Christelijke encyclopedie

F.W. Grosheide (1926)

Gepubliceerd op 08-01-2020

Gal

betekenis & definitie

In eigenlijken zin komt het alleen voor Tob. 6:6, 10; 11:4, 8, 10 als geneesmiddel tegen staar en in Matth. 27 : 34 (zie Azijn). Anders staat het figuurlijk voor menschelijke boosheid tegenover God en menschen (Deut. 29 : 18; 32 : 32; Ps. 69 : 22; Am. 6 : 12; Hand. 8 : 23) of van goddelijke gerichten om de boosheid (Job 20 : 14, 16 ; vgl. 18:13; Jer. 9:15; 23 : 15 ; Klaagl. 3 : 5, 19).

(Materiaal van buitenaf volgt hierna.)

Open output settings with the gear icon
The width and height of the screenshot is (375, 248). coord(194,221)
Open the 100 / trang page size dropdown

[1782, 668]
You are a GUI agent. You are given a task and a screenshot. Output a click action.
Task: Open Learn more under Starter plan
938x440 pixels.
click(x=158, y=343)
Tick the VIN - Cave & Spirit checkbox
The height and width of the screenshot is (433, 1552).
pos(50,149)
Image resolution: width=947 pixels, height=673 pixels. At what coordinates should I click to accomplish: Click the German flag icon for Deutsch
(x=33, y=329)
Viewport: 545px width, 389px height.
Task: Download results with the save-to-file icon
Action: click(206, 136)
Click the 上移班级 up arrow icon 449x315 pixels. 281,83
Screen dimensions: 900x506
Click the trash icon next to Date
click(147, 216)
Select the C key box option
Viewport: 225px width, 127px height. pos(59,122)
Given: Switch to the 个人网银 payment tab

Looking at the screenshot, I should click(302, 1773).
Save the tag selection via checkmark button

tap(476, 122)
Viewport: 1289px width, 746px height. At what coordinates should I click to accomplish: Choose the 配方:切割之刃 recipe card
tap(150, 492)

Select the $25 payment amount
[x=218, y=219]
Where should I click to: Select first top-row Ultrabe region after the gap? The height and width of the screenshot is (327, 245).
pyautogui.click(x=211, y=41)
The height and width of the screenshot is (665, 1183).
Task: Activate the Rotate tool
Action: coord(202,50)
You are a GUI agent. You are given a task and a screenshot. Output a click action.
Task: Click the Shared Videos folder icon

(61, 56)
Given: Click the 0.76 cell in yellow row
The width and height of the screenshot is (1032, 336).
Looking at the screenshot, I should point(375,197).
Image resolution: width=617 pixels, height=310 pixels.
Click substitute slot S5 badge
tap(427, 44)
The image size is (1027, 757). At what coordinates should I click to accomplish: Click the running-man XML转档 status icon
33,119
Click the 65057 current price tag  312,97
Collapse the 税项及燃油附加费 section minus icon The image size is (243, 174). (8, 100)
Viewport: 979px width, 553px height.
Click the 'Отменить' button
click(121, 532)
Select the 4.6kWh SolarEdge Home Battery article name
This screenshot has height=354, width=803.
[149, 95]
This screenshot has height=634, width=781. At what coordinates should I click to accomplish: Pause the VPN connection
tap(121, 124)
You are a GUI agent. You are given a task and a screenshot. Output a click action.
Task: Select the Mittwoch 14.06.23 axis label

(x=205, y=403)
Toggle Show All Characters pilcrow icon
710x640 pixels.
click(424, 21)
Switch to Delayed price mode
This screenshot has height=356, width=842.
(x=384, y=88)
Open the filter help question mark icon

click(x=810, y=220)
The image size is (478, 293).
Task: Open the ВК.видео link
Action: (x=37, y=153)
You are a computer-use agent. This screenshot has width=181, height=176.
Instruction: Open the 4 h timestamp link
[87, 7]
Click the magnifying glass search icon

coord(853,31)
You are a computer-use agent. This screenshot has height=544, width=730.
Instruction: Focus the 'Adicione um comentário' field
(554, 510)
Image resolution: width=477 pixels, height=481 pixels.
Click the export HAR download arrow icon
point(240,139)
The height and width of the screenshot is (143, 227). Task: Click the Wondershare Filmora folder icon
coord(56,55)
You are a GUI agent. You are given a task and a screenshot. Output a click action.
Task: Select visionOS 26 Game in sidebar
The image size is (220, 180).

In de plaatsen, die hier uit het Oude Testament aangehaald worden, beteekent het (uitgezonderd in Job 16:13; 20: 14) Hebreeuwsche woord „rosch” eigenlijk vergif en wel soms plantaardig gif (Deut. 29 : 18; Hosea 10 : 4), soms slangengif (Deut. 32 : 33; Job 20 : 16). Volgens een oude beschouwing kwam het slangengif uit gal voort.